▸ **Exercise requirements**: Swap "washers" for "screws" in the records starting at the line that contains "Given: Click the" and ending at the line that contains "Looking at the", and return only those lines with everything else unchanged and the pictures left out.

▸ **Records provided**:
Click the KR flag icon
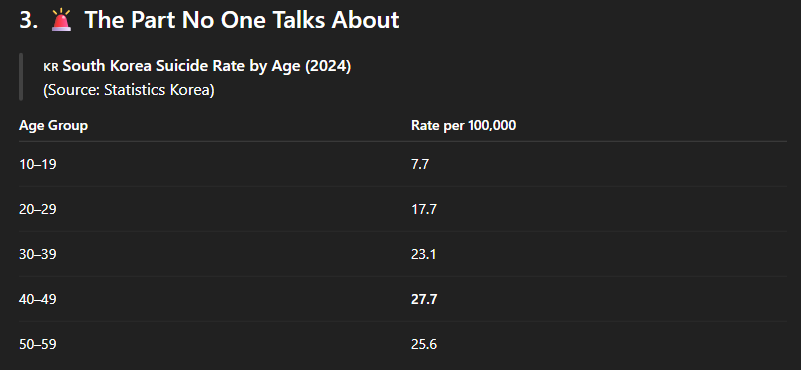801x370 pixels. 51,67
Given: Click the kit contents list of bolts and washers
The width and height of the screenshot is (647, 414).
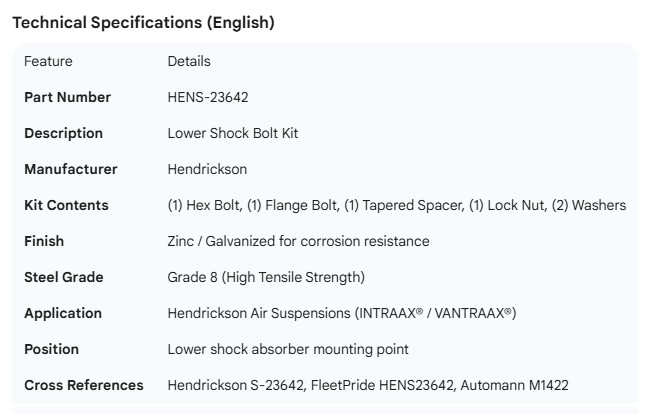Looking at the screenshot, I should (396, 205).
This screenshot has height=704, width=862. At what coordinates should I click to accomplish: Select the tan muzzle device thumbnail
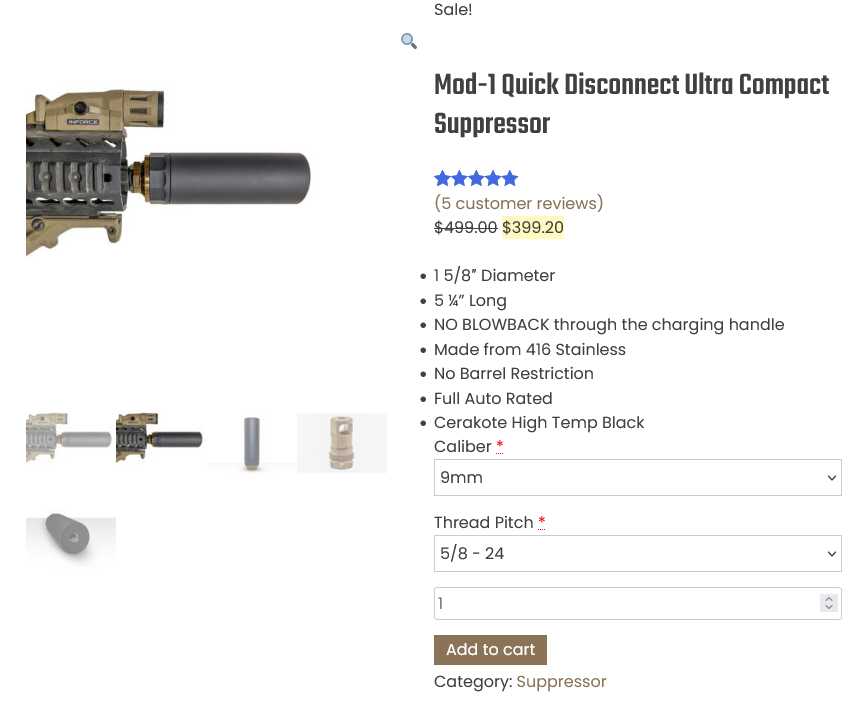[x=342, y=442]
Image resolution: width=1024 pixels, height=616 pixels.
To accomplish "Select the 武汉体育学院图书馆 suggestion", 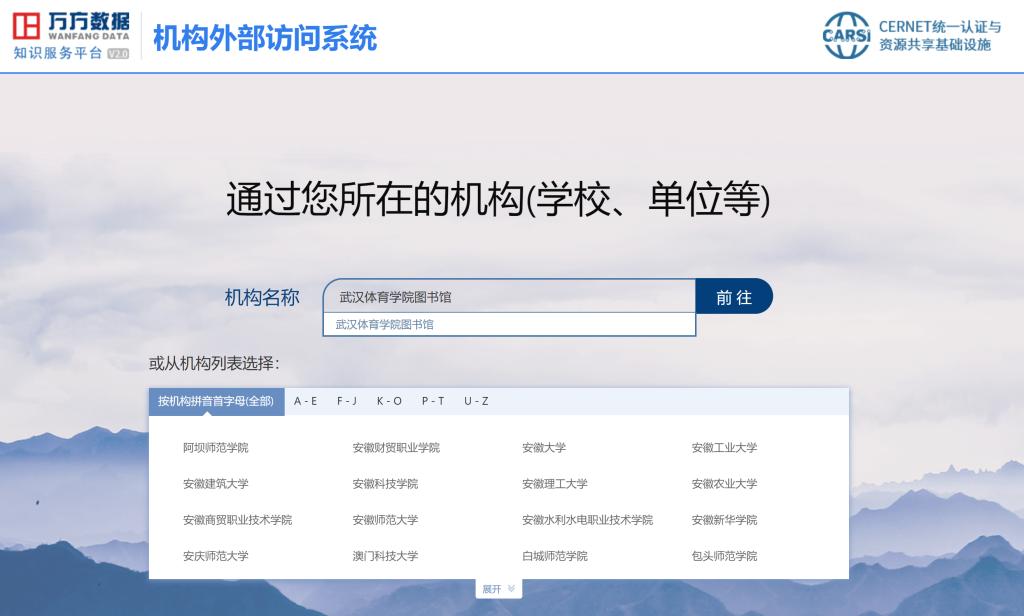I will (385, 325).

* * *

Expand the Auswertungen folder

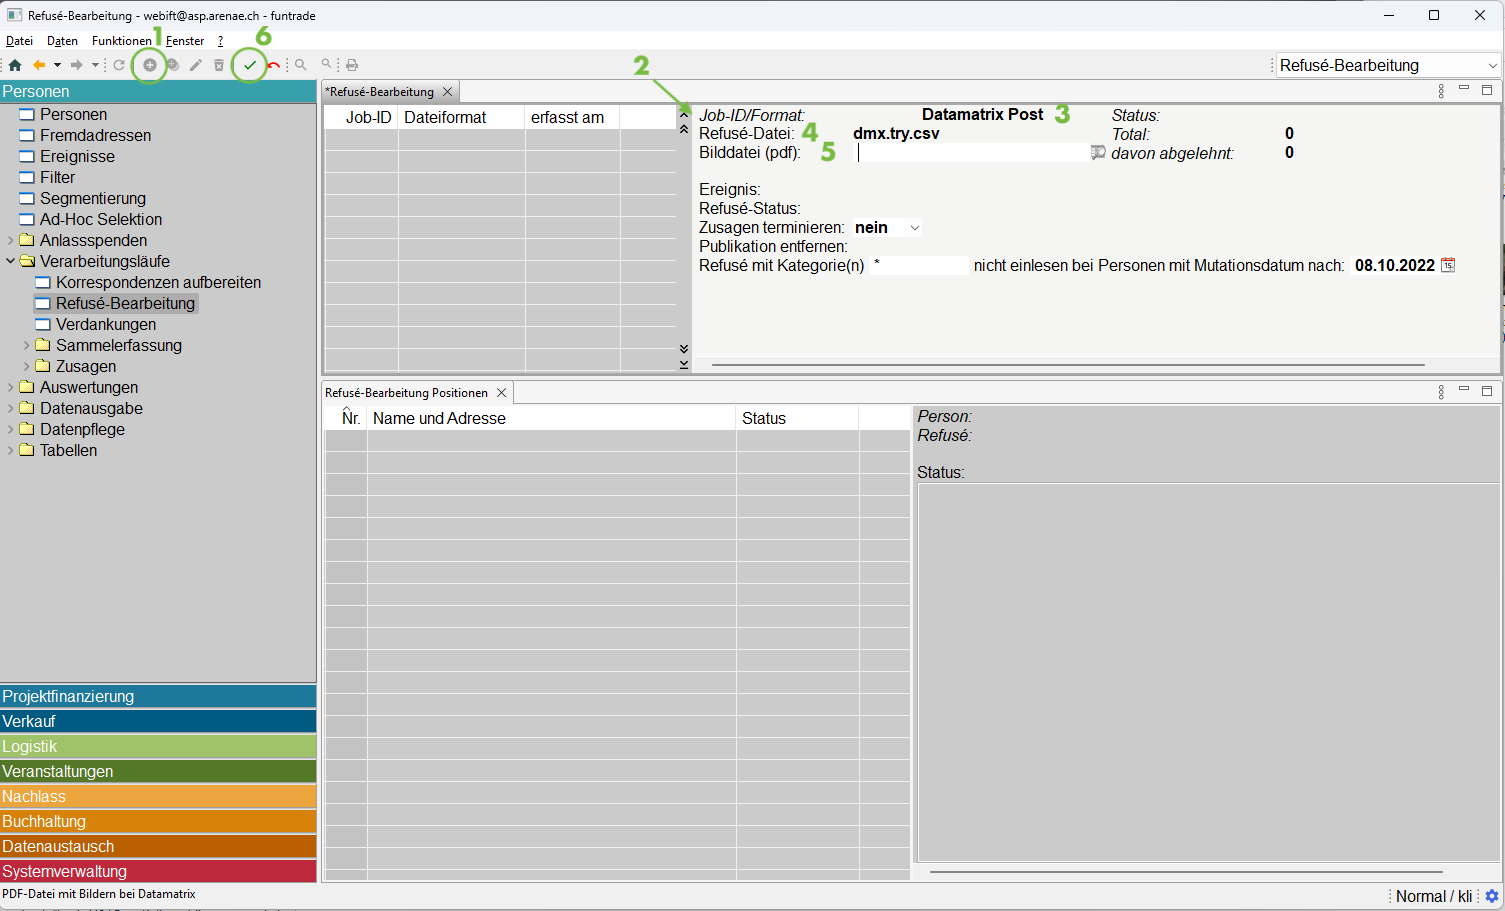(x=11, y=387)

* * *

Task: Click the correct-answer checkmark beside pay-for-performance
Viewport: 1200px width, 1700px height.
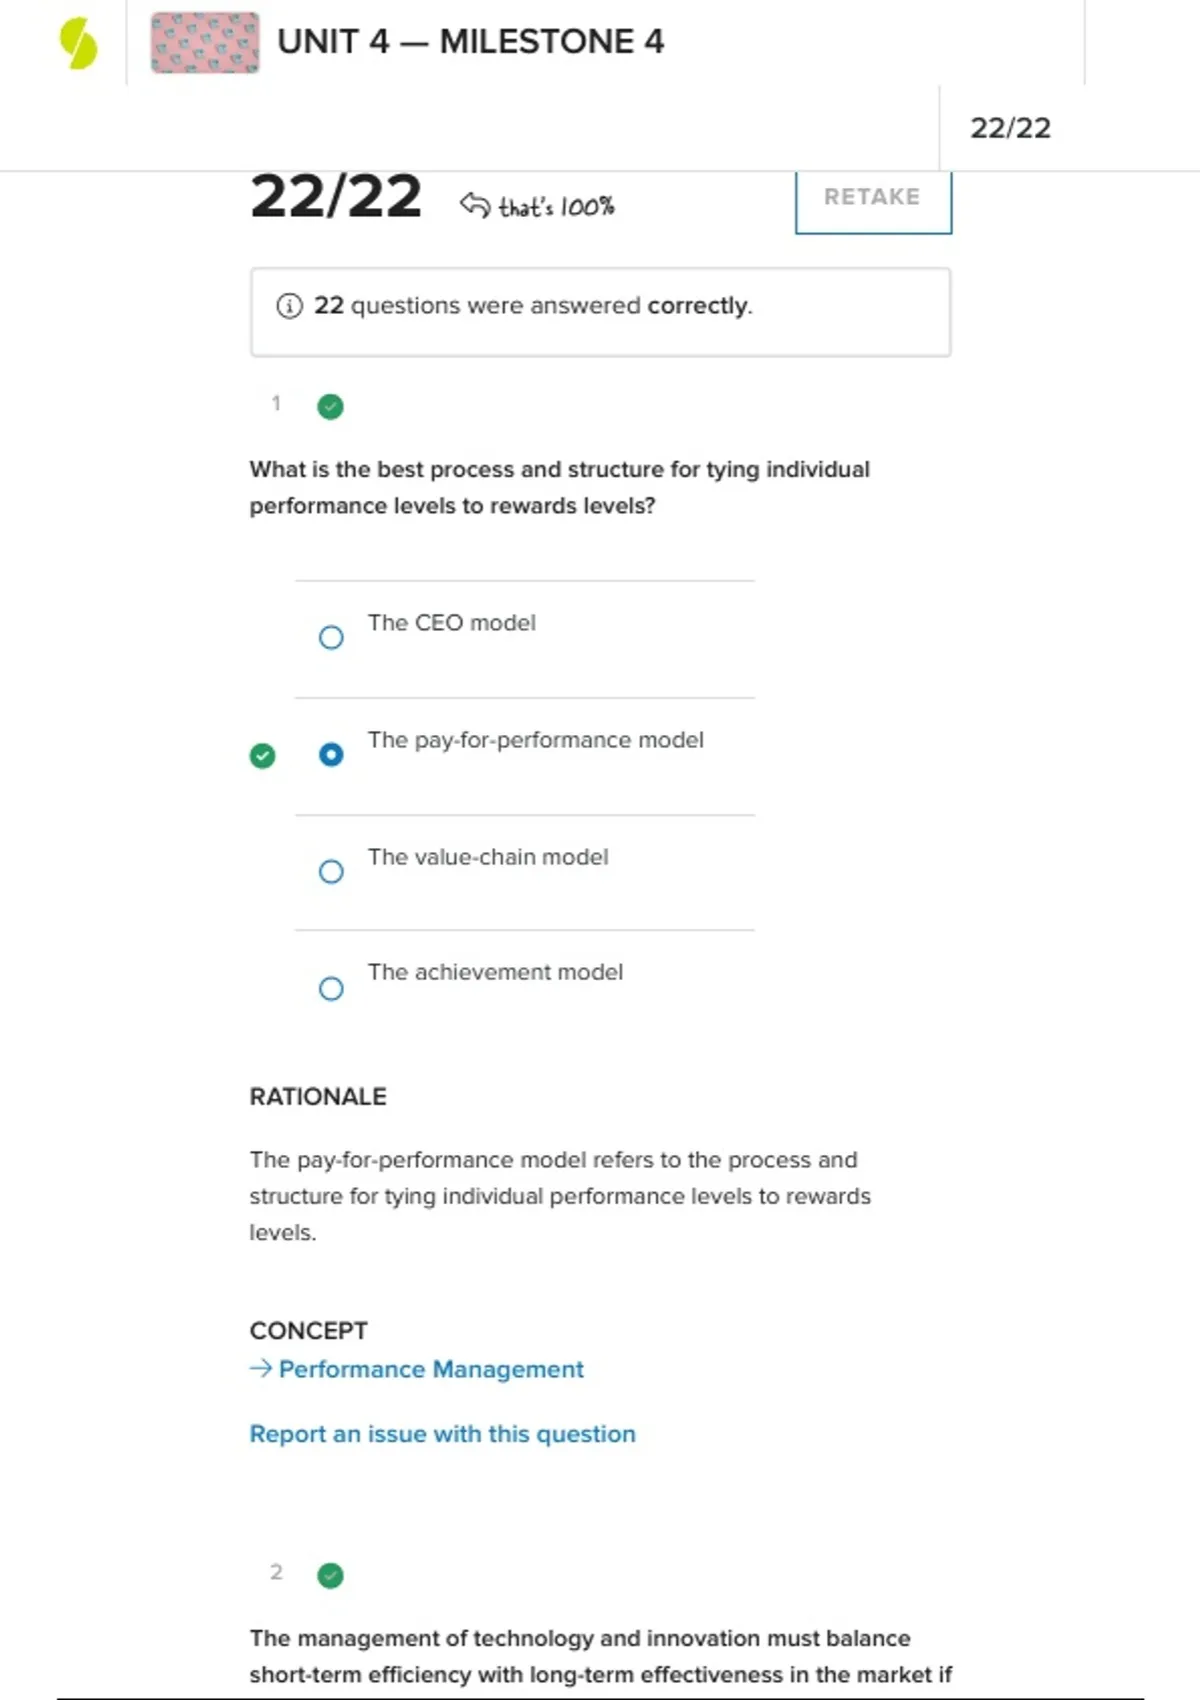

▸ **Complete answer**:
Given: Click the kit contents list of bolts and screws
The width and height of the screenshot is (647, 414).
Looking at the screenshot, I should (396, 205).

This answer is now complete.